-- Opening Marker --

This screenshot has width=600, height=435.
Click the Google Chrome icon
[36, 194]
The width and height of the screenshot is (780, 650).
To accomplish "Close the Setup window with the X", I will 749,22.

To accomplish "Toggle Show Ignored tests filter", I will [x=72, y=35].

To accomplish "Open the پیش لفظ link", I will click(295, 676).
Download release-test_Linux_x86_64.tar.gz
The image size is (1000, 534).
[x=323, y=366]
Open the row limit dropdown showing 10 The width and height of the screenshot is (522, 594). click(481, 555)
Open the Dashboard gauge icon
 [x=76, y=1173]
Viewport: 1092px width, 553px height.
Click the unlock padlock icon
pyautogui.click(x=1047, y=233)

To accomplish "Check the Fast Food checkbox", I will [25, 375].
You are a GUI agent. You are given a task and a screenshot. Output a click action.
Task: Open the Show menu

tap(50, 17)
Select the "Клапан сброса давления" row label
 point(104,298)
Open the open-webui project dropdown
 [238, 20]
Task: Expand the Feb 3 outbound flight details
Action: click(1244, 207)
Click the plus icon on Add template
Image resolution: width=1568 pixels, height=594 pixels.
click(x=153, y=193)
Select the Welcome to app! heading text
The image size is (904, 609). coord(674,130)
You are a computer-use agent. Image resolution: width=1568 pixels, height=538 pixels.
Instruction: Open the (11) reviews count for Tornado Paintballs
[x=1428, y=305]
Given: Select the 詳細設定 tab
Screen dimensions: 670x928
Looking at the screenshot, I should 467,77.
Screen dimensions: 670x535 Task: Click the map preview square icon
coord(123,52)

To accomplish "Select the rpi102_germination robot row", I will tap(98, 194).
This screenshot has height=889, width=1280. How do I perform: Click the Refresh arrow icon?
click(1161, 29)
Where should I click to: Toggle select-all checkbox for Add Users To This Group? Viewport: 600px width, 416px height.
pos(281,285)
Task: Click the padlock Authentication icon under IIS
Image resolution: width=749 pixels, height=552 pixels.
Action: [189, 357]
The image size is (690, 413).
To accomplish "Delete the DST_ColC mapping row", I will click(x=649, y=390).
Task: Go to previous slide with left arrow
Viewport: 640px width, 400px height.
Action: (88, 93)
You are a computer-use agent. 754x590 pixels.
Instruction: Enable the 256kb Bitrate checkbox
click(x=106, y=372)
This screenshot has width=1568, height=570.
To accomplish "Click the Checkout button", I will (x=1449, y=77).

-- Closing Marker --

Task to carry out ::
What lines of the preceding data include the string "with"? Pull them out.

Your solution ::
To accomplish "Close the Setup window with the X", I will 749,22.
Task: Go to previous slide with left arrow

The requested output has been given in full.